-- start of LISTED RECORDS --

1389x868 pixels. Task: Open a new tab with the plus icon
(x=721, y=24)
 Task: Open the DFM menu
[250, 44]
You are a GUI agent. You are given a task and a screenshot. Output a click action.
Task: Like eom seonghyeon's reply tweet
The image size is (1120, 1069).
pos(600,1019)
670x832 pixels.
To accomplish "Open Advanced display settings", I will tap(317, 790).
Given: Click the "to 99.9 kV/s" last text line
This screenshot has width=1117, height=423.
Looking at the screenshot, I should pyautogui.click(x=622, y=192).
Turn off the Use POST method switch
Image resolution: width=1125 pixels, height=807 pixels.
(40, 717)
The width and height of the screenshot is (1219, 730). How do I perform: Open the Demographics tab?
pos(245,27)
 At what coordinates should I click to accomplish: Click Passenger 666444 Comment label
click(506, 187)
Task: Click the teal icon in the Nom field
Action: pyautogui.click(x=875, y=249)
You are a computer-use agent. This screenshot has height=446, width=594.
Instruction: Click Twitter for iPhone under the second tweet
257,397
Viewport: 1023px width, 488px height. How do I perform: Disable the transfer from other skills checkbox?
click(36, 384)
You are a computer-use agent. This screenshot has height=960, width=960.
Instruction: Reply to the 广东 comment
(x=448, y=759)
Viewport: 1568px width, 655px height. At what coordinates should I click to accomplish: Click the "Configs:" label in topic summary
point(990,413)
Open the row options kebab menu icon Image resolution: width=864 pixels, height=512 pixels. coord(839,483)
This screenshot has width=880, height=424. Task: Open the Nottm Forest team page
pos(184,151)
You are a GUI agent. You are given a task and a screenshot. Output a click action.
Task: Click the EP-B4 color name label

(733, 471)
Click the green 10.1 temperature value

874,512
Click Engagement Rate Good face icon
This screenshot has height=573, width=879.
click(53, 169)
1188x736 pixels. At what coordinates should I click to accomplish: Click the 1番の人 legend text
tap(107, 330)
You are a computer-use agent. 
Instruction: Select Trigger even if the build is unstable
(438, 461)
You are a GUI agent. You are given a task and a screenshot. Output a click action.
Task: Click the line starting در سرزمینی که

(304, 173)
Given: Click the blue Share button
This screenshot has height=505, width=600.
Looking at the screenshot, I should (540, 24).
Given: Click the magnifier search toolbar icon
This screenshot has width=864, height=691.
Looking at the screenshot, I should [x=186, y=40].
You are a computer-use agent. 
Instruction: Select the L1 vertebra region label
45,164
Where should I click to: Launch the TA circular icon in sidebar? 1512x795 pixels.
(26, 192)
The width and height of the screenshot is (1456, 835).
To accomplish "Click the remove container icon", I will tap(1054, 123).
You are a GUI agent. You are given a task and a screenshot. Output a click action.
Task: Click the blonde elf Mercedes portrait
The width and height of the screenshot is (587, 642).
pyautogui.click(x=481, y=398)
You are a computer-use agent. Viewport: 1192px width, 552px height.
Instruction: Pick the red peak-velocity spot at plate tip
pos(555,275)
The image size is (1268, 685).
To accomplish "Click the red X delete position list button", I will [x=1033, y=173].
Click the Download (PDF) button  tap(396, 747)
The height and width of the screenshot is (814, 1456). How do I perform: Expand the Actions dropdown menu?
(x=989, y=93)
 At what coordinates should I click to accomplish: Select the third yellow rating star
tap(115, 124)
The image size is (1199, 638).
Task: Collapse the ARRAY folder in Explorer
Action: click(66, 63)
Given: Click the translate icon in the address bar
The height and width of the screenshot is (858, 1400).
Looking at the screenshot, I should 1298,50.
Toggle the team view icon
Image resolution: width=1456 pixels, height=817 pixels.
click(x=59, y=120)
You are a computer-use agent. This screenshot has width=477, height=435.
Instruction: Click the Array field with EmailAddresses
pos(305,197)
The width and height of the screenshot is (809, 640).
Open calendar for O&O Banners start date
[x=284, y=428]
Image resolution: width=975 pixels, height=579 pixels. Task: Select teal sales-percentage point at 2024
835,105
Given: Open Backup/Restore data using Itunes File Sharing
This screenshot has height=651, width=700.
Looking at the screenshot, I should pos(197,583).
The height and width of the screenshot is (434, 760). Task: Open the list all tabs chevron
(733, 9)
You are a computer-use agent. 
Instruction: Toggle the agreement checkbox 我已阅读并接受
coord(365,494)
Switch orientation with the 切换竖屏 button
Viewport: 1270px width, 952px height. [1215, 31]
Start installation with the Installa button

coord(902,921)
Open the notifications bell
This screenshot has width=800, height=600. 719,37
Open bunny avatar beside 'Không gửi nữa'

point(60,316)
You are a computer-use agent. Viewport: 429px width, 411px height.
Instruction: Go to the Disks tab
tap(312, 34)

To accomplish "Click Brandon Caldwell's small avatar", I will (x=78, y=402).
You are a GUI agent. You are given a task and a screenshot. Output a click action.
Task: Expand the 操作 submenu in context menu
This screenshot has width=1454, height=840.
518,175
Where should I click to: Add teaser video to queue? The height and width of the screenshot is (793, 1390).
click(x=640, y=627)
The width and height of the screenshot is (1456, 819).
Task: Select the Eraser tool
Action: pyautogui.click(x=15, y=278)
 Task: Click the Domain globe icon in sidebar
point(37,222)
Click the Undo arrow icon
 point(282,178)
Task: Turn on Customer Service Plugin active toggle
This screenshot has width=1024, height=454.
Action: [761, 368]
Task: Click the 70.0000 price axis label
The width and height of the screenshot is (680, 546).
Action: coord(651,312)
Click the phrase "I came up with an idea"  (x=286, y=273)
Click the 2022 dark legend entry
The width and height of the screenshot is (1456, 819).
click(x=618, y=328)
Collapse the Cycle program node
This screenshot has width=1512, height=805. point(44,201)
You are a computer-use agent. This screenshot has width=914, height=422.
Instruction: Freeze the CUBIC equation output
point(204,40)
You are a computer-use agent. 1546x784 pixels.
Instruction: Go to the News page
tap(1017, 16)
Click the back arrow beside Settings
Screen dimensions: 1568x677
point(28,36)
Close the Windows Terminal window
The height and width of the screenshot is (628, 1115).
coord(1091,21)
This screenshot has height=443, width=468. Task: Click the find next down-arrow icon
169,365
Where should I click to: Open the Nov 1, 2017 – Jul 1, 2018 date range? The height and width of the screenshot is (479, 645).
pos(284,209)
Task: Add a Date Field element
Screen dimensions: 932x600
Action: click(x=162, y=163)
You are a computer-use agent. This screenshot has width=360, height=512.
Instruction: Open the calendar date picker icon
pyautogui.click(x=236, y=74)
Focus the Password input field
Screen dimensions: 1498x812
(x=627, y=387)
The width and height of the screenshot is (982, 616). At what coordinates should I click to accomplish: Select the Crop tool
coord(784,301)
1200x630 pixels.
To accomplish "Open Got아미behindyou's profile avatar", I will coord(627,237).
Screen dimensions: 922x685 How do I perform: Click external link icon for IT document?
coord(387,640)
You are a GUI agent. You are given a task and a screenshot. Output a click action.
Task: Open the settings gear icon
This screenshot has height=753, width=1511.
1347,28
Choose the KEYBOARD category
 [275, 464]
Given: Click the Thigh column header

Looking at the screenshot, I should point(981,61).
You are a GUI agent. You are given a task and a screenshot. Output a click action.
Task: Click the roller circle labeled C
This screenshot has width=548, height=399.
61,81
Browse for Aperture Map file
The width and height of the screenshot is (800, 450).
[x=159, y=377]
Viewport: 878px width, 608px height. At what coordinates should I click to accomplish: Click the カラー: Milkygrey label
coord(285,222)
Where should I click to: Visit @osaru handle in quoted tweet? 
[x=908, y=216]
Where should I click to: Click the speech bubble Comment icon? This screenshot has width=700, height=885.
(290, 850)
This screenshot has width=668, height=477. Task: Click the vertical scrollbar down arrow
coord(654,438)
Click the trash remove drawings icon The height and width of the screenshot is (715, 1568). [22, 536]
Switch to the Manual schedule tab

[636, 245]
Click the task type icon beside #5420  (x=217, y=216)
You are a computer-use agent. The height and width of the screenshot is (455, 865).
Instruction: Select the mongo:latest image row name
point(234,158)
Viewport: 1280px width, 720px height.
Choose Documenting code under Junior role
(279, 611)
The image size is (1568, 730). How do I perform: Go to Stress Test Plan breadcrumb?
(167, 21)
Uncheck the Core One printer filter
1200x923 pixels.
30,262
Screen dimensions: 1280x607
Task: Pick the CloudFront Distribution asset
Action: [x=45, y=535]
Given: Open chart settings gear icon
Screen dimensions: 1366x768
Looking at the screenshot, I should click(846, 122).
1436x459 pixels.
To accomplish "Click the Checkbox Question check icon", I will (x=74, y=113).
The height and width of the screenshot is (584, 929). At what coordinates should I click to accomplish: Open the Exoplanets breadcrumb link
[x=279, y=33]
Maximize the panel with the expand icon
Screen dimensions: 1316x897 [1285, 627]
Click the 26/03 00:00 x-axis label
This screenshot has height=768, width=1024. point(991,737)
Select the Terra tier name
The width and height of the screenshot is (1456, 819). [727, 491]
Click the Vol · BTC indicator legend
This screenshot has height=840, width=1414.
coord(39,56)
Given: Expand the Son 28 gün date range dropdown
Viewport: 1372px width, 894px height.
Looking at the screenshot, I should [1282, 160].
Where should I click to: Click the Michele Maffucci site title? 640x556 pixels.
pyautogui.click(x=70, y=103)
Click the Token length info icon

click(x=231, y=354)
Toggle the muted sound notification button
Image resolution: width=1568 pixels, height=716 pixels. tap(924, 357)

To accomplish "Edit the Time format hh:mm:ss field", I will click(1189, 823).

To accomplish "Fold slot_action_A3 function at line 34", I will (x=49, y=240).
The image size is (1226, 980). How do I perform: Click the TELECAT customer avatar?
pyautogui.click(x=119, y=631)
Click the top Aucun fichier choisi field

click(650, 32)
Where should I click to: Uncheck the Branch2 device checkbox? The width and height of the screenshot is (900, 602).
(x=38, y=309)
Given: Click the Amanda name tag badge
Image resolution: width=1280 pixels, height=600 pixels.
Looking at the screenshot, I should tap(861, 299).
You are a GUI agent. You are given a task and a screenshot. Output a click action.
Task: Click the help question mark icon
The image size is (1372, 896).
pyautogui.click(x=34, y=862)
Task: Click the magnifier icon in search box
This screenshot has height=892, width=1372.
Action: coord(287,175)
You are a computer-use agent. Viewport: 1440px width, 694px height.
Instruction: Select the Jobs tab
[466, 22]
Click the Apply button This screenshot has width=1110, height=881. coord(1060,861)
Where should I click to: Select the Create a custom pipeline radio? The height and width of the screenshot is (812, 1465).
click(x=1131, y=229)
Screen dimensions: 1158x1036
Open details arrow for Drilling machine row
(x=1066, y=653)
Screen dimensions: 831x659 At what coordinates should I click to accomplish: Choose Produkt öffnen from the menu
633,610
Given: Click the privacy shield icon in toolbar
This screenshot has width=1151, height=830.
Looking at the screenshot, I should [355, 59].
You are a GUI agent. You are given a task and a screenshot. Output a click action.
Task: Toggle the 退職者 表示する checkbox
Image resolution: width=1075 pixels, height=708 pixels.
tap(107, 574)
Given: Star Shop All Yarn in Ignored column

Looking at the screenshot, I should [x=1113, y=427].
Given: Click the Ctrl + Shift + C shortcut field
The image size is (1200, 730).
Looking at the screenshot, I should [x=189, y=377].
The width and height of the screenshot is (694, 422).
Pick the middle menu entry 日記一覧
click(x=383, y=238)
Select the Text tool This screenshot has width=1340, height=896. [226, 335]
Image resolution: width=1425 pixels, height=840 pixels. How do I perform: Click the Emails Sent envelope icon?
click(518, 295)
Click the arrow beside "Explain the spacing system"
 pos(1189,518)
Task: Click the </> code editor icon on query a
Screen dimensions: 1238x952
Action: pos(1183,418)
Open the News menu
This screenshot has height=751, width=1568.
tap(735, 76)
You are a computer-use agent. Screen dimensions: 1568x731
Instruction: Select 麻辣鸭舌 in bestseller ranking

-- end of LISTED RECORDS --

JOB: Format the stretch of the listing from the line containing "Image resolution: width=975" through the line containing "point(60,316)" as a JSON list of strings, one string per line, leaving out blank lines.

ANSWER TO THIS PROBLEM:
[
  "Image resolution: width=975 pixels, height=579 pixels. Task: Select teal sales-percentage point at 2024",
  "835,105",
  "Given: Open Backup/Restore data using Itunes File Sharing",
  "This screenshot has height=651, width=700.",
  "Looking at the screenshot, I should pos(197,583).",
  "The height and width of the screenshot is (434, 760). Task: Open the list all tabs chevron",
  "(733, 9)",
  "You are a computer-use agent. ",
  "Instruction: Toggle the agreement checkbox 我已阅读并接受",
  "coord(365,494)",
  "Switch orientation with the 切换竖屏 button",
  "Viewport: 1270px width, 952px height. [1215, 31]",
  "Start installation with the Installa button",
  "coord(902,921)",
  "Open the notifications bell",
  "This screenshot has width=800, height=600. 719,37",
  "Open bunny avatar beside 'Không gửi nữa'",
  "point(60,316)"
]